Please load the 2013 cohort data and save it in `df_2013`. The csv file of the 2013 cohort data is *"syntucky_cohort_2013.csv"*.

In [None]:
#Read in 2013 Syntucky cohort data 
df_2013 = pd.read_csv(data_directory + 'syntucky_cohort_2013.csv')

#Check the data
df_2013.head()

#### **Checkpoint 2: Check Data Structure**

Please check if the data you load in Checkpoint 1 (`df_2013`) has duplicates and if it has the key information you need for your planned analysis.

In [None]:
#Check number of rows and number of columns in df_2013
df_2013.shape

In [None]:
#Check number of unique individuals in df_2013
df_2013['id'].nunique()

*The number of rows and the number of unique individuals are the same in `df_2013`. We do not need to worry about duplicates.*

In [None]:
#Check columns
df_2013.columns

#### **Checkpoint 3: Create a subset of your data**

Please use the subsetting technique you learned in this section to save students in the 2013 cohort who earned a bachelor's degree in education to a new DataFrame `df_2013_ed_ba`.

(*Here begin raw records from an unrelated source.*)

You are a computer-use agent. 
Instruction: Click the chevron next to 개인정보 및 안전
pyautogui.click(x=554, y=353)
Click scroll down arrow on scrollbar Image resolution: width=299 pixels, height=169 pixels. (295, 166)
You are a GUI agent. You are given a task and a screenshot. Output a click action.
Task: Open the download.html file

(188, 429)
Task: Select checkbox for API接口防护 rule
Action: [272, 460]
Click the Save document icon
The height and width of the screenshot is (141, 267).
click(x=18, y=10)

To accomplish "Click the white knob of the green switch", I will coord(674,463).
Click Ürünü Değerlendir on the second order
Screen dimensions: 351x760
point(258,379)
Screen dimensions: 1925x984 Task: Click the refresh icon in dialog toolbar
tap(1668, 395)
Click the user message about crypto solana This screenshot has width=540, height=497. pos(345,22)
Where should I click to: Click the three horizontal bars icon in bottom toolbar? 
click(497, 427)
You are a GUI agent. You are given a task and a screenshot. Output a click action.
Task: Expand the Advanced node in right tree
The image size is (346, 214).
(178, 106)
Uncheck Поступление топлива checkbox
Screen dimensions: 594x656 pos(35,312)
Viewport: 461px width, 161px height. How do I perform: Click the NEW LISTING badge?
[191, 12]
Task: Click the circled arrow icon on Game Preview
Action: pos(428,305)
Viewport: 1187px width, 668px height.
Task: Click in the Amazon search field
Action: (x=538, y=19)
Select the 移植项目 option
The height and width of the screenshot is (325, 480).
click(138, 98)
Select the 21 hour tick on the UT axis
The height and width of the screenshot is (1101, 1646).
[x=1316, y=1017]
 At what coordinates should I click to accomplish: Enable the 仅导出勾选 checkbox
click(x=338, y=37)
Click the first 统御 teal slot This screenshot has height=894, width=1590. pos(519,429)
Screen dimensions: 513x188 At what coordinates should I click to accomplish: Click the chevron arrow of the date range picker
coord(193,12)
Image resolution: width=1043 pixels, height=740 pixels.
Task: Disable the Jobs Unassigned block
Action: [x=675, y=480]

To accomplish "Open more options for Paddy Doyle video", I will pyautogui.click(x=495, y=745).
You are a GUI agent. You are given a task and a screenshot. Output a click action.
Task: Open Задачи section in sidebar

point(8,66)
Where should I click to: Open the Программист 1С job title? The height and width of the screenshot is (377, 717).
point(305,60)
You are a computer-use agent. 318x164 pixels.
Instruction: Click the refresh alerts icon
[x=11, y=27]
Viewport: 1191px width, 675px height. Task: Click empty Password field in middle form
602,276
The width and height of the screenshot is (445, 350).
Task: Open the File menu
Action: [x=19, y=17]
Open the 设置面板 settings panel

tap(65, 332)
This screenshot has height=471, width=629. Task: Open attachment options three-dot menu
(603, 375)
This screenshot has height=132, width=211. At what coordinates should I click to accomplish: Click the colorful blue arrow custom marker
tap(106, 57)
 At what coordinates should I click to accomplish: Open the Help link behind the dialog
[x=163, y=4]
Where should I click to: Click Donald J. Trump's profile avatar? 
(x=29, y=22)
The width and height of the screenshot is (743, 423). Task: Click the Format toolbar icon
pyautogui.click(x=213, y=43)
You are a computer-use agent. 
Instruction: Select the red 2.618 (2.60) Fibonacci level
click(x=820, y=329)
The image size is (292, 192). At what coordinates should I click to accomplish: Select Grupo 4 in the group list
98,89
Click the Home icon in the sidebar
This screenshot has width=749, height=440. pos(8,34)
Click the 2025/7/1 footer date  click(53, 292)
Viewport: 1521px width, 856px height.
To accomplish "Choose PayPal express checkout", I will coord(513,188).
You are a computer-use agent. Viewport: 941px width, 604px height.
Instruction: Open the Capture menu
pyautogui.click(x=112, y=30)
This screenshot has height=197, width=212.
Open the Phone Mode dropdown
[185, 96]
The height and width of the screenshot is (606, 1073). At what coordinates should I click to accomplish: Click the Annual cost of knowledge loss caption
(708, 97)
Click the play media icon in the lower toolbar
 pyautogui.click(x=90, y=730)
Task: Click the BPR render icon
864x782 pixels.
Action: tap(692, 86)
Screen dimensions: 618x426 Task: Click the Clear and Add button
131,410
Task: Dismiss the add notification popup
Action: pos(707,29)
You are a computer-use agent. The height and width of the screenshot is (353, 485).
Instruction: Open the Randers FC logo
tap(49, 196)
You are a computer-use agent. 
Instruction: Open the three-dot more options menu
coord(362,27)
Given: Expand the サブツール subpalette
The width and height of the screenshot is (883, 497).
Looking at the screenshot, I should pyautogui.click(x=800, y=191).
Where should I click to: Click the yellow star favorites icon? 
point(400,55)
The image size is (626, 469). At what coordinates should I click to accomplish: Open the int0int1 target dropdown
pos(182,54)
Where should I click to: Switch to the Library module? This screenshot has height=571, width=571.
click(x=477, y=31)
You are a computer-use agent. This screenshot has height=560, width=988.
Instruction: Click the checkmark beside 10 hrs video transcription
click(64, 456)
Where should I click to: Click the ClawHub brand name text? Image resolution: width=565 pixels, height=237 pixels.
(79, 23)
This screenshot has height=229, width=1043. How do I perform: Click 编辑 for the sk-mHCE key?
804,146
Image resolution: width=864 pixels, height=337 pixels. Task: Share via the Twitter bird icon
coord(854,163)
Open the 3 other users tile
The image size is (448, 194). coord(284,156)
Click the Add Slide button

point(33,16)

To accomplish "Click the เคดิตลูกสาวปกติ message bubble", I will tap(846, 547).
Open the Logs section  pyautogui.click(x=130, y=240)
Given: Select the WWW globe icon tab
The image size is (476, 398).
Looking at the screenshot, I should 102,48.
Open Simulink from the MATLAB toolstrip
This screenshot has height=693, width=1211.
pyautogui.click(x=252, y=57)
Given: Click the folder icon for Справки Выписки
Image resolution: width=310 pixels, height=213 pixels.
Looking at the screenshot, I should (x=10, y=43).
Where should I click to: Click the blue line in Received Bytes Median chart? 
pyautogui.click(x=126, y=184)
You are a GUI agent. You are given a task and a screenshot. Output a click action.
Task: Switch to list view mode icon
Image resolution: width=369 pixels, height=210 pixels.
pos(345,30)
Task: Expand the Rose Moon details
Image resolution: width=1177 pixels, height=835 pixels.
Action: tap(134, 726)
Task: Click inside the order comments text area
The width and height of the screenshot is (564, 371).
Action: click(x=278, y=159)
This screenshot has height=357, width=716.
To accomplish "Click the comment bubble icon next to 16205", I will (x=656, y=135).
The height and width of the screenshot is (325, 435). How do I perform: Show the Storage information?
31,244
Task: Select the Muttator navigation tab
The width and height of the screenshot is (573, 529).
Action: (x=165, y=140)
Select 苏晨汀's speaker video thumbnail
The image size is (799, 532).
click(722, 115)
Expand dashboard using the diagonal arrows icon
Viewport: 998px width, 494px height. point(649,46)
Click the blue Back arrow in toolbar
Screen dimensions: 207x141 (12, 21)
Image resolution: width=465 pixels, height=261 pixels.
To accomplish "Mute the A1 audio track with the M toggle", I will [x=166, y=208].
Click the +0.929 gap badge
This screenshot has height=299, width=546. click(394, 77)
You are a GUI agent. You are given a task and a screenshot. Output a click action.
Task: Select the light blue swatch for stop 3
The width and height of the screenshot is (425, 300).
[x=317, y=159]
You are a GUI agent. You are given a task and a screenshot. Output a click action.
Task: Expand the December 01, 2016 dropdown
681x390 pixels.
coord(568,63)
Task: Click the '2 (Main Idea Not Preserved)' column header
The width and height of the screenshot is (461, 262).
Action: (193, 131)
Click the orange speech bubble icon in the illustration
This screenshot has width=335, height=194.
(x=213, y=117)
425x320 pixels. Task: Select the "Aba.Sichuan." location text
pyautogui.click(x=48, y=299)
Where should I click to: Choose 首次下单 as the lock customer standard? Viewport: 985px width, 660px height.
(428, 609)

Are you interested in other degree levels and majors? Try to save them in other DataFrames.

In [None]:
#Save students who earned a bachelor's degree in education in df_2013_ed_ba
df_2013_ed_ba = df_2013[(df_2013['high_completion'] == 'education') & (df_2013['high_completion_label'] == 'Bachelor')]

#Check the number of people
df_2013_ed_ba.shape

In [None]:
# You can also use groupby and agg to check number of people in each degree level and each major
df_2013.groupby(['high_completion_label', 'high_completion'])['id'].agg(['count']).reset_index()

#### **Checkpoint 4: Generate Descriptive Statistics and Check Missing Values**

1. Use the 2013 cohort DataFrame you saved in Checkpoint 1, `df_2013`, to get 2013 cohort's mean and median earnings from year 5 - year 7.
2. Use the 2013 education bachelor's degree earners DataFrame you saved in Checkpoint 3, `df_2013_ed_ba`, to get their mean and median earnings from year 5 - year 7.
3. How many students in `df_2013_ed_ba` have missing earnings in year 7? 

In [None]:
#Summary Statistics of the 2013 cohort's year 5 to year 7 earnings
df_2013[['year5_earnings', 'year6_earnings', 'year7_earnings']].describe()

In [None]:
#Summary Statistics of the 2013 cohort's year 5 to year 7 earnings
df_2013_ed_ba[['year5_earnings', 'year6_earnings', 'year7_earnings']].describe()

In [None]:
#Number of 2013 cohort students who earned education bachelor's degree
count_ed_ba = df_2013_ed_ba['id'].nunique()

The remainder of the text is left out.